(Records excerpted from a collection)

****

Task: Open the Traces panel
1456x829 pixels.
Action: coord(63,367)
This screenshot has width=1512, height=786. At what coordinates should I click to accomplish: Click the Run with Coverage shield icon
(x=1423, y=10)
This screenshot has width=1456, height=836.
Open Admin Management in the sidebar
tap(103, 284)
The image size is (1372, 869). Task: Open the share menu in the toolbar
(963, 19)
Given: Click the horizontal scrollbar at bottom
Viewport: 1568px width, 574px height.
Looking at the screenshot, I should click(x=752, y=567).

****

#### Task statement
Each entry above should be written again exactly.

#### Written answer
Task: Open the Traces panel
1456x829 pixels.
Action: coord(63,367)
This screenshot has width=1512, height=786. At what coordinates should I click to accomplish: Click the Run with Coverage shield icon
(x=1423, y=10)
This screenshot has width=1456, height=836.
Open Admin Management in the sidebar
tap(103, 284)
The image size is (1372, 869). Task: Open the share menu in the toolbar
(963, 19)
Given: Click the horizontal scrollbar at bottom
Viewport: 1568px width, 574px height.
Looking at the screenshot, I should click(x=752, y=567).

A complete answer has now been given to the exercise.